What's confusing is the fact that most reviewers seem to be pairing these new graphics cards with older Intel CPUs without PCIe 4.0. GamerNexus used a Comet Lake 10700K, and TPU used a 2 year-old Coffee Lake 9900K.
Both these outlets have Zen3 CPUs, we have their Zen3 reviews from a month ago.
Why are they doing that? So they can reuse the results they got from earlier reviews?

Besides, is SAM even working on these CPUs, and is it supposed to make a difference on PCIe 3.0 links?
 
Lol, these reviews are fucked. Has anyone actually benchmarked ray tracing extensively? Hardware Unboxed tested a total of two games ... lol. Gamers Nexus test a few, *corrected they do show no dlss for nvidia *
We did some things with the 3DMark Feature test: With increasing sample count the gap between RX 6800 XT and RTX 3070 lessens. edit: I should add, that in traditional rasterization, there's another gap, in the opposite direction and it's b i g.

Besides, is SAM even working on these CPUs, and is it supposed to make a difference on PCIe 3.0 links?
Officially: Ryzen 5k with supported BIOSes only atm.
 
Why are they doing that? So they can reuse the results they got from earlier reviews?
This is basically why. They don't want to have to perform all their extensive benchmarking all over again on a new platform. Hardware Unboxed moved to Ryzen for their main benchmarking platform I believe.
 
DLSS is a pointless comparison as not even most games support this feature. It's apples to oranges.
 
This is basically why. They don't want to have to perform all their extensive benchmarking all over again on a new platform. Hardware Unboxed moved to Ryzen for their main benchmarking platform I believe.
Hardware Unboxed used the Ryzen 9 3950 and will be moving to the 5950 in a couple of weeks when they have time, according to their review.
 
If a game you bench support it, it's a good thing to show the perfs with it imo (as long as you show without it too).
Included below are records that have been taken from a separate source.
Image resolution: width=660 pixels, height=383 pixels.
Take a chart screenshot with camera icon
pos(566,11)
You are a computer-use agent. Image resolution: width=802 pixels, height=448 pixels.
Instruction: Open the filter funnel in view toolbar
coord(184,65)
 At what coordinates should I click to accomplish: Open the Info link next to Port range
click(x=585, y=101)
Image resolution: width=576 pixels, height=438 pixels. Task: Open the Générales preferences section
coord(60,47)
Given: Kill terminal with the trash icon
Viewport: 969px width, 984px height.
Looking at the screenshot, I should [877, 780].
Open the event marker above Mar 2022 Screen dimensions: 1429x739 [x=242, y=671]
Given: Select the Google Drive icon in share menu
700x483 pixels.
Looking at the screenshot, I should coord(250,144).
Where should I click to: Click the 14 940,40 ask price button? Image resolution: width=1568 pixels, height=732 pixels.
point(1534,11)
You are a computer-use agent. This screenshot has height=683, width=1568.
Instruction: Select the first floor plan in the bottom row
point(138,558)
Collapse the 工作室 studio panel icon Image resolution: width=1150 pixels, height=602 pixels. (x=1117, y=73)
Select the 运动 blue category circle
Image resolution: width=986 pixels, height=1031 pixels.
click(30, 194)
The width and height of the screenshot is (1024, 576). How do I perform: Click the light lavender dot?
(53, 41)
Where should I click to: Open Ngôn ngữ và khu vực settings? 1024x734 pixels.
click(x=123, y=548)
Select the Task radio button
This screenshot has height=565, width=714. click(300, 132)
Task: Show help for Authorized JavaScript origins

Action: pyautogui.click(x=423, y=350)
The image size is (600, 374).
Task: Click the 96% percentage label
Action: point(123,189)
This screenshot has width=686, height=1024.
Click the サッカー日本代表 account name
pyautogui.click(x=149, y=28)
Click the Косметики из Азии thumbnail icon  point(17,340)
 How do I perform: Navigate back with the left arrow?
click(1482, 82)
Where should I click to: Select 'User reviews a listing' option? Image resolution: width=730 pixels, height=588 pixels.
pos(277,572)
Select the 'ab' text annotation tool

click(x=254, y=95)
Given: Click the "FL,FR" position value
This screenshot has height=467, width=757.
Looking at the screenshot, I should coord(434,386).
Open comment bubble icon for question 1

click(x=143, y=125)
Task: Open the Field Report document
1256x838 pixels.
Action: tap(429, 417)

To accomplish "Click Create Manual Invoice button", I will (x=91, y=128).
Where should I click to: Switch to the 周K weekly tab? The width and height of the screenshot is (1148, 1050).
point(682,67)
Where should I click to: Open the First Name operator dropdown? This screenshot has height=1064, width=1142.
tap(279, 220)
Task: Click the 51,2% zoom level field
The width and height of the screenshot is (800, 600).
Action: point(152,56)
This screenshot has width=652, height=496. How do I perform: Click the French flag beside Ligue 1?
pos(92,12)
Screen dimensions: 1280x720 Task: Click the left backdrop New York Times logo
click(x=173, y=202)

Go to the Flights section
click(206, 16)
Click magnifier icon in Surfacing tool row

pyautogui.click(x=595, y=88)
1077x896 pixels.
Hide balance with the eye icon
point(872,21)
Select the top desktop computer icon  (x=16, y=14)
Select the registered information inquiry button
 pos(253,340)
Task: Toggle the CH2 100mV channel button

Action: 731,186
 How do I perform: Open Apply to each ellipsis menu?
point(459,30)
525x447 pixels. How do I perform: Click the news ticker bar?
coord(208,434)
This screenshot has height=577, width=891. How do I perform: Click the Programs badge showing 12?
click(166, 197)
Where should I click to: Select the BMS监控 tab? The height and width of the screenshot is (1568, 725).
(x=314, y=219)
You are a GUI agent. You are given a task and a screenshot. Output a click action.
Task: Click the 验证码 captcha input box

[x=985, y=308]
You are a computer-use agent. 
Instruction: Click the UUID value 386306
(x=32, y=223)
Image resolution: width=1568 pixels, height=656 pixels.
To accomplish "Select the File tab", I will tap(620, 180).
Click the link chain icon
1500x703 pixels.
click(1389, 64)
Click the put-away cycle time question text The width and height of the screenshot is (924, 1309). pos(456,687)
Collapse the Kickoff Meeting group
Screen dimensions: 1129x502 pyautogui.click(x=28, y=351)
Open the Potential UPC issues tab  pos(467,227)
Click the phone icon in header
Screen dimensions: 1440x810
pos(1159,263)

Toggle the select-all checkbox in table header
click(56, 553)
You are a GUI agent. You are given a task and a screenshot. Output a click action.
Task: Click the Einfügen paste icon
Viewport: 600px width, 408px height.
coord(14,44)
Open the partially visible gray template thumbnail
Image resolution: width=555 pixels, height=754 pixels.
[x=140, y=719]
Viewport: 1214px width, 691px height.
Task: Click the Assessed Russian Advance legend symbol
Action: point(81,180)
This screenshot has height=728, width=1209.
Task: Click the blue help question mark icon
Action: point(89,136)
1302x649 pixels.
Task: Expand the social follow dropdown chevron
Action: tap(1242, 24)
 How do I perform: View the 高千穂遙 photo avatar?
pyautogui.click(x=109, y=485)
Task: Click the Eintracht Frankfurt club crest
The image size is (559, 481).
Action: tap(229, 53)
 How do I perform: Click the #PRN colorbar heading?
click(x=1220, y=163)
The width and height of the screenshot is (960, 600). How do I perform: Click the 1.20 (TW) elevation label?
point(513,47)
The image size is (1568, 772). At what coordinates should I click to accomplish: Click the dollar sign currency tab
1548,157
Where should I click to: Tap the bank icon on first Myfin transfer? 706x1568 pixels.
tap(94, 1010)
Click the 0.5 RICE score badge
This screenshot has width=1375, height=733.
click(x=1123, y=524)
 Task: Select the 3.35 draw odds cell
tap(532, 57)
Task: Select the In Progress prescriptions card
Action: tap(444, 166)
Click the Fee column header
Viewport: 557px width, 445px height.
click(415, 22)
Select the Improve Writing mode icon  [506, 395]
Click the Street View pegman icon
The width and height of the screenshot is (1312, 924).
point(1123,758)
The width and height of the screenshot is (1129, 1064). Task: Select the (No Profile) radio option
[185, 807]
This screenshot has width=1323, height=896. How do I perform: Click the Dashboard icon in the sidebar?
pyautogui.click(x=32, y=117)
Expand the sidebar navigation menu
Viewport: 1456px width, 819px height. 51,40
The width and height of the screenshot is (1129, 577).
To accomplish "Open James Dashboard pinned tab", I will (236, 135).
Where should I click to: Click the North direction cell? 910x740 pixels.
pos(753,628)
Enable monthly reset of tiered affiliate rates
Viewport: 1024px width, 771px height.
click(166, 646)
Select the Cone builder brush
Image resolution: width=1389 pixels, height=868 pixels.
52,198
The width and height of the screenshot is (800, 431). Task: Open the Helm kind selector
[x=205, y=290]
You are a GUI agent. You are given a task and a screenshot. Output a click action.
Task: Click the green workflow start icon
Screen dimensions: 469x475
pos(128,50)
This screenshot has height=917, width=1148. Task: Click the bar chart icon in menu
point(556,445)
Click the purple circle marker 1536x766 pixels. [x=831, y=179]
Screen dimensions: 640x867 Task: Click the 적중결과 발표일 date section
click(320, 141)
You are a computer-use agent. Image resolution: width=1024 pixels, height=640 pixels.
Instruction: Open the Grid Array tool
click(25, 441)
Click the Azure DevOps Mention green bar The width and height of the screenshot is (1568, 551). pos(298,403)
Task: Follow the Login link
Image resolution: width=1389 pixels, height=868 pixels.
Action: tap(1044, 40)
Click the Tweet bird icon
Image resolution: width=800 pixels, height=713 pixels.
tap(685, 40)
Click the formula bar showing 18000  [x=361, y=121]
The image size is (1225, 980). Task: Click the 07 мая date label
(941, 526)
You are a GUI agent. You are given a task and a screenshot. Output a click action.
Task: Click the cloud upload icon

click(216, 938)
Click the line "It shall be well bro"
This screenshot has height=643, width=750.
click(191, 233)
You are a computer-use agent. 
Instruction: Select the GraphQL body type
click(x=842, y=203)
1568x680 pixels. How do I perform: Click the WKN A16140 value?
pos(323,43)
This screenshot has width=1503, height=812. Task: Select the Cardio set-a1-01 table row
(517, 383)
Even without DLSS in that graph, the 3080 is quite much faster then a 6800XT to begin with. Heck, even in normal rendering the 3080 is the faster GPU. Then, when compute heavier games/next generation games start to appear that gap may even grow bigger (3080 is 30TF compute).

Aside from that, we have ray tracing, its the feature going forward, seeing just about every game having it, even on consoles. Your not going to spend 500 dollars or more and play next gen games without it?
DLSS is a total different matter, even more so then anything else, as you basically get a extremely huge uplift in performance. It goes hand in hand with ray tracing, and enables 8k gaming in the future (3090 showcased 8k 60?).

4k doesnt seem to friendly either to the new amd gpus.

But, AMD has made strides, their GPUs are more competitive now then before. I think last time they where competitive was 2012/2013 (HD7950 vs 670 etc).
RDNA3 will come closer, 4 even more etc. Things dont go all at once like that, since competition rarely is sitting still.

Anyway, myself i wont be getting anything now, my 2080Ti is over next gen baseline and stocks are bad. Next year might see a 3080 refresh with either a zen3 or rocket lake cpu.
 
RX 6000 Pros:
best-in-class 1080p/1440p performance thanks to infinity cache
excellent rasterization performance
SAM is a great idea but doesn't move the bar (haha) much
16GB VRAM across the product line

RTX 3000 Pros:
4k performance
ray-traced performance
DLSS
fewer game-breaking driver issues (historically)

We can all see why AMD didn't include any ray-tracing performance numbers in their announcement event. I'm not surprised, sometimes silence speaks volumes. I will be waiting for a (hopefully) 3080 Ti launch soon.